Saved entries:
=-=-=-=-=

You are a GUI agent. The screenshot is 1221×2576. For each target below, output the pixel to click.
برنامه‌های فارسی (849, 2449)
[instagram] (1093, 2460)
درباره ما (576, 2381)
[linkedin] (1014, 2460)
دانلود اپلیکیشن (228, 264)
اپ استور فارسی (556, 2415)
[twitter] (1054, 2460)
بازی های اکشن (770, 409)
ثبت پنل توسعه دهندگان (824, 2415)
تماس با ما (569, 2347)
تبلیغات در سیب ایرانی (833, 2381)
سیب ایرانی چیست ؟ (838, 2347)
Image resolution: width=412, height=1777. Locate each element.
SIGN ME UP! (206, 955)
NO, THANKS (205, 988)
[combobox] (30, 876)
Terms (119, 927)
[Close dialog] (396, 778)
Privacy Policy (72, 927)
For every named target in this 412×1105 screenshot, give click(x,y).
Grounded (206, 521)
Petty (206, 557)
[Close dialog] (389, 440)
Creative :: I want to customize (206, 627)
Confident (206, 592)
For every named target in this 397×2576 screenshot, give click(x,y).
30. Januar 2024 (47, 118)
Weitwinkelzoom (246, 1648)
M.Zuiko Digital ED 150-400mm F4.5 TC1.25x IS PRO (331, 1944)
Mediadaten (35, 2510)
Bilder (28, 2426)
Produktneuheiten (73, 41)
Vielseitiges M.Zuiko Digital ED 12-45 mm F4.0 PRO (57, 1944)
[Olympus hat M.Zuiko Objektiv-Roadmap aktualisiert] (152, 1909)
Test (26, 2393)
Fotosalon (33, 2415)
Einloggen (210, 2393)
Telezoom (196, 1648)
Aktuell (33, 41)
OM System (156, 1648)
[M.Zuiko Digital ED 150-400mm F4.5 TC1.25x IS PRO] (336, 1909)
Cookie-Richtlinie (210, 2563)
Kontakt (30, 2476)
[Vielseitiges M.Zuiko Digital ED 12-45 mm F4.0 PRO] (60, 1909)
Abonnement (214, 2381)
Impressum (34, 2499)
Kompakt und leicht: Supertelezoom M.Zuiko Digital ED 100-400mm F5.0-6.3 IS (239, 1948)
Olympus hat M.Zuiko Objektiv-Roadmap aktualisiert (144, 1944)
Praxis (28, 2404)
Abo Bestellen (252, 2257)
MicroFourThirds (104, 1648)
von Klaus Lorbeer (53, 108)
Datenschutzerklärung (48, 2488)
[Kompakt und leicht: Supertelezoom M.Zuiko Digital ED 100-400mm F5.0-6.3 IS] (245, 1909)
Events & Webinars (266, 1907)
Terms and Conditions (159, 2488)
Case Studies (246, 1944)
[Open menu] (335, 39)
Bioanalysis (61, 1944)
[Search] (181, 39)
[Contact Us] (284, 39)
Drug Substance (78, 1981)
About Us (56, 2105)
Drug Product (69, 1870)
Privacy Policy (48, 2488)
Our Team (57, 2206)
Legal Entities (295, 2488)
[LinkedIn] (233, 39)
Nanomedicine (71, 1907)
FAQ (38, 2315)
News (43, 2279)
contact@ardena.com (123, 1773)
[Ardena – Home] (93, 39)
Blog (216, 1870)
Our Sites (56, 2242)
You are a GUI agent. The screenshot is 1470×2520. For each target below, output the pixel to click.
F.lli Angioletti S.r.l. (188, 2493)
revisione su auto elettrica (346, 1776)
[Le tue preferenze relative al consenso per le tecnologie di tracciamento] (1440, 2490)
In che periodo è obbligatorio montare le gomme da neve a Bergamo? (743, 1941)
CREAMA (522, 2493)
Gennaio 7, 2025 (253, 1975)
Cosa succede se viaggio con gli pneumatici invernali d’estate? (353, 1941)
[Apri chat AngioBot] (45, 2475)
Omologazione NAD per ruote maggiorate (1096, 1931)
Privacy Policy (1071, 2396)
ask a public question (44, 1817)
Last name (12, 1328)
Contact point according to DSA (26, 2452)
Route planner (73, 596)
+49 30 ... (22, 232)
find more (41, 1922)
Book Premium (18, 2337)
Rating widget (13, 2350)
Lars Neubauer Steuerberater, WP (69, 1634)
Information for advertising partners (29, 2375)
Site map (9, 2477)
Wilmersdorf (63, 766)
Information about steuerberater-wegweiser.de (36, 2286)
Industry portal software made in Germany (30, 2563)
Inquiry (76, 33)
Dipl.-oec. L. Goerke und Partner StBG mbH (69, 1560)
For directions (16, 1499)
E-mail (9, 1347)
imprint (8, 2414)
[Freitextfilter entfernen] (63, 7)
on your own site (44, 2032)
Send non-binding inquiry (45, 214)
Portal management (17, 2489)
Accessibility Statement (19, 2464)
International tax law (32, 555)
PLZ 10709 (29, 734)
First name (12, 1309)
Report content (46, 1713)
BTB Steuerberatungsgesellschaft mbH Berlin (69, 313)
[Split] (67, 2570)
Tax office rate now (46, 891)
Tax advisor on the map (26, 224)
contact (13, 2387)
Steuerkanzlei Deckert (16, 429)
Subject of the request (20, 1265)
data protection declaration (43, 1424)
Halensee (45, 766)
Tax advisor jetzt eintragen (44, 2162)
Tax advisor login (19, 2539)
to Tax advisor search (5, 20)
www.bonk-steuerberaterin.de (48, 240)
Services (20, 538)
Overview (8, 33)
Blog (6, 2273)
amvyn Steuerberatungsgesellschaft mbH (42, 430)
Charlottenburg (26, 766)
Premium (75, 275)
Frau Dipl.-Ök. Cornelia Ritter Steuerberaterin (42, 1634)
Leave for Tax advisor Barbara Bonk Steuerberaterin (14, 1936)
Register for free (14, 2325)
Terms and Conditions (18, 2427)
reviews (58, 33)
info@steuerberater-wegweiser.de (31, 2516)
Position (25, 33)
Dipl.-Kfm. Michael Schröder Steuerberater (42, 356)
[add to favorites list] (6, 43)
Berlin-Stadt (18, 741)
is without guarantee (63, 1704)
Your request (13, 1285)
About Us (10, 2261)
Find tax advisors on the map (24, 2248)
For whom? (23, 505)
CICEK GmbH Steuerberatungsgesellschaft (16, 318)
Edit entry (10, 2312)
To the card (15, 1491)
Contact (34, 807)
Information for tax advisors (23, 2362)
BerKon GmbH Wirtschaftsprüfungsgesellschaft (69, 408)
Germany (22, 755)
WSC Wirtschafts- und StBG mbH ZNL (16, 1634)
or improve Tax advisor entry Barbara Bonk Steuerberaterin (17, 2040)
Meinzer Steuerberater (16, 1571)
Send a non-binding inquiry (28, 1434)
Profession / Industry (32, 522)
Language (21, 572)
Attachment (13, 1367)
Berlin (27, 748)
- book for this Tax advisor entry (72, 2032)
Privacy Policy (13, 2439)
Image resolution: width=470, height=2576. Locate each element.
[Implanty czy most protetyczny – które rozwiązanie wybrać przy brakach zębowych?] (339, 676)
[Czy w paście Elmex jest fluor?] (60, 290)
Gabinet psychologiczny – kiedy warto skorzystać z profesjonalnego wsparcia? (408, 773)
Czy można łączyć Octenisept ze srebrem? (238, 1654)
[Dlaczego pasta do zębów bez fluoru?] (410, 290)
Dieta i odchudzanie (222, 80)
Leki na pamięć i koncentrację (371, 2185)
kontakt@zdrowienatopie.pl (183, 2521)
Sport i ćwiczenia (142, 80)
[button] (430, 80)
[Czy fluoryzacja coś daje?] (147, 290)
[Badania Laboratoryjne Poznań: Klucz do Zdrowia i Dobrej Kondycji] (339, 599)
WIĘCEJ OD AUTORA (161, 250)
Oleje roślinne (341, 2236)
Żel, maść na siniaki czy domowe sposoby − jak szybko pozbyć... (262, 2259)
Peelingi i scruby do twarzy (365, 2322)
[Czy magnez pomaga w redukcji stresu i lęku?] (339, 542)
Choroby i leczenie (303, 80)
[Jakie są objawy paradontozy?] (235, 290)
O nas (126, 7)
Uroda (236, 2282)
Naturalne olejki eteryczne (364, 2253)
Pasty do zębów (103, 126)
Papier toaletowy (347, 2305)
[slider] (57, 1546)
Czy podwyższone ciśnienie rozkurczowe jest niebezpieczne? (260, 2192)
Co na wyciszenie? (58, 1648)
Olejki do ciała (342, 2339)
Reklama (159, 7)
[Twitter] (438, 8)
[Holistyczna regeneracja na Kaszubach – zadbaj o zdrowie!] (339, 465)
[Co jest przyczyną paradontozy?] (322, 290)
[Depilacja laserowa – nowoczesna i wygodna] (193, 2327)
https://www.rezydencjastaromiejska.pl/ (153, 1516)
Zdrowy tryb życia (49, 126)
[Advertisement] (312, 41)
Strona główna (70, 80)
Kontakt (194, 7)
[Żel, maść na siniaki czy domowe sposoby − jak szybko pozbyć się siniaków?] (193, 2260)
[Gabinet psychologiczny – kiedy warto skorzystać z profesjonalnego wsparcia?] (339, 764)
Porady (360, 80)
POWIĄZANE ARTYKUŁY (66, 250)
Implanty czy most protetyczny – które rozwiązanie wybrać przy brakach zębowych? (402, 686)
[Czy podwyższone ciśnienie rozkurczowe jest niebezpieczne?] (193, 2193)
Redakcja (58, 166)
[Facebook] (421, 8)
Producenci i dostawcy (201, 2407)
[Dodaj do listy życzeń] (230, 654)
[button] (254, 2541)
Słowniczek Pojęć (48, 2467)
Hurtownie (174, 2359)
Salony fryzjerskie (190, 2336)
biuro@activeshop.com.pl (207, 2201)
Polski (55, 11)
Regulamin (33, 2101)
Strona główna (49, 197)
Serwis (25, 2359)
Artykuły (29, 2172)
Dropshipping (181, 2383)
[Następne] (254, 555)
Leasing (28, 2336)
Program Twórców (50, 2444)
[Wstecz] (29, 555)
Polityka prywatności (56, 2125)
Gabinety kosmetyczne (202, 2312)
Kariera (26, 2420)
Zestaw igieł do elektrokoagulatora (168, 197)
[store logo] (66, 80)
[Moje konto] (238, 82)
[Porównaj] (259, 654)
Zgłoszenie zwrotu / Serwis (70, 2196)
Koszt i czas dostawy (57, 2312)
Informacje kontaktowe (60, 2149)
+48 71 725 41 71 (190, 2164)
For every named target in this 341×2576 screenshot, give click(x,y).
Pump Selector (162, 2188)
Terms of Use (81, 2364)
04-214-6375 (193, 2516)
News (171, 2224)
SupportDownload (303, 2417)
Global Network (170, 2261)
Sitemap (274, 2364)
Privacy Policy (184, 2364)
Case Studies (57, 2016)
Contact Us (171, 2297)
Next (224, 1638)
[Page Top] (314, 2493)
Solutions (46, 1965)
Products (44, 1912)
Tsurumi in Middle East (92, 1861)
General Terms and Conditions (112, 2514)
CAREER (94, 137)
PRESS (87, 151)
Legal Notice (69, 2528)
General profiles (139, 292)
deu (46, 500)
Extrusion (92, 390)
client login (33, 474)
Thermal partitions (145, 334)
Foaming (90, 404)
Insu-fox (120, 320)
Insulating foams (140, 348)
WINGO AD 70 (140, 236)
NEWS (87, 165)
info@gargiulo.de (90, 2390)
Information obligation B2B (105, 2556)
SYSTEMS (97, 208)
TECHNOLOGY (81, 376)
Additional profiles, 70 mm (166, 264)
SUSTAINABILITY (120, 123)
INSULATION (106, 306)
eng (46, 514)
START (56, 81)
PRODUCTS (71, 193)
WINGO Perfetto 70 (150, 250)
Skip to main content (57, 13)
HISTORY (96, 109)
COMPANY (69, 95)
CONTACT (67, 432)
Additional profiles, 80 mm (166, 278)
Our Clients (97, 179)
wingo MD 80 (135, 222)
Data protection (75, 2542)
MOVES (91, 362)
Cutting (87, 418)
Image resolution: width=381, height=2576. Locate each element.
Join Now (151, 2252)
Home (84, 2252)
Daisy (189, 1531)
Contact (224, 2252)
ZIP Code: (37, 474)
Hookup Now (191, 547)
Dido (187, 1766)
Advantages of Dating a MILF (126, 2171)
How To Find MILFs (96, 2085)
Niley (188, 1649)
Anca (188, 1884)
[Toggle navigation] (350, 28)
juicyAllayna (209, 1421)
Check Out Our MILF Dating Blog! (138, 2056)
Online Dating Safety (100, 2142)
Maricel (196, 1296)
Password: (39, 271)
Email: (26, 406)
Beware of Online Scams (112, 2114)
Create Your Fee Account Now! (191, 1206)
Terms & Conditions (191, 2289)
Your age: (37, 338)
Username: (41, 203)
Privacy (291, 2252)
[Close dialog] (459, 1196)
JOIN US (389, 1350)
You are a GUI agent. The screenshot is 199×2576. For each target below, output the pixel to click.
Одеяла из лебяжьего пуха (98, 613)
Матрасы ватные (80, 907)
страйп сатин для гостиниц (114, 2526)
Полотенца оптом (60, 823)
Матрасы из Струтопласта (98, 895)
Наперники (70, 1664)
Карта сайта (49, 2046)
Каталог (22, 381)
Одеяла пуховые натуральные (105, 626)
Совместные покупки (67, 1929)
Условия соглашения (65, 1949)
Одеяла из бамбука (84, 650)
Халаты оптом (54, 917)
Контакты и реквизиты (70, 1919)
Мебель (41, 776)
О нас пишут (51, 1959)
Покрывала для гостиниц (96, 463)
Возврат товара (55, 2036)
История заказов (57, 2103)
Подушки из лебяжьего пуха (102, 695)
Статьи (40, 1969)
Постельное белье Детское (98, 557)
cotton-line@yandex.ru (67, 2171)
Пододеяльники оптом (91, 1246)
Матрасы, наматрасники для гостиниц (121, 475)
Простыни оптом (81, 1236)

=-=-=-=-=

YOUR ASSIGNMENT:
In the entries above, find the line with "Fotosalon (33, 2415)" and the line with "find more (41, 1922)", then restate word for word both of them and every line between, with nothing more.

ANSWER TO THE PROBLEM:
Fotosalon (33, 2415)
Einloggen (210, 2393)
Telezoom (196, 1648)
Aktuell (33, 41)
OM System (156, 1648)
[M.Zuiko Digital ED 150-400mm F4.5 TC1.25x IS PRO] (336, 1909)
Cookie-Richtlinie (210, 2563)
Kontakt (30, 2476)
[Vielseitiges M.Zuiko Digital ED 12-45 mm F4.0 PRO] (60, 1909)
Abonnement (214, 2381)
Impressum (34, 2499)
Kompakt und leicht: Supertelezoom M.Zuiko Digital ED 100-400mm F5.0-6.3 IS (239, 1948)
Olympus hat M.Zuiko Objektiv-Roadmap aktualisiert (144, 1944)
Praxis (28, 2404)
Abo Bestellen (252, 2257)
MicroFourThirds (104, 1648)
von Klaus Lorbeer (53, 108)
Datenschutzerklärung (48, 2488)
[Kompakt und leicht: Supertelezoom M.Zuiko Digital ED 100-400mm F5.0-6.3 IS] (245, 1909)
Events & Webinars (266, 1907)
Terms and Conditions (159, 2488)
Case Studies (246, 1944)
[Open menu] (335, 39)
Bioanalysis (61, 1944)
[Search] (181, 39)
[Contact Us] (284, 39)
Drug Substance (78, 1981)
About Us (56, 2105)
Drug Product (69, 1870)
Privacy Policy (48, 2488)
Our Team (57, 2206)
Legal Entities (295, 2488)
[LinkedIn] (233, 39)
Nanomedicine (71, 1907)
FAQ (38, 2315)
News (43, 2279)
contact@ardena.com (123, 1773)
[Ardena – Home] (93, 39)
Blog (216, 1870)
Our Sites (56, 2242)
You are a GUI agent. The screenshot is 1470×2520. For each target below, output the pixel to click.
F.lli Angioletti S.r.l. (188, 2493)
revisione su auto elettrica (346, 1776)
[Le tue preferenze relative al consenso per le tecnologie di tracciamento] (1440, 2490)
In che periodo è obbligatorio montare le gomme da neve a Bergamo? (743, 1941)
CREAMA (522, 2493)
Gennaio 7, 2025 (253, 1975)
Cosa succede se viaggio con gli pneumatici invernali d’estate? (353, 1941)
[Apri chat AngioBot] (45, 2475)
Omologazione NAD per ruote maggiorate (1096, 1931)
Privacy Policy (1071, 2396)
ask a public question (44, 1817)
Last name (12, 1328)
Contact point according to DSA (26, 2452)
Route planner (73, 596)
+49 30 ... (22, 232)
find more (41, 1922)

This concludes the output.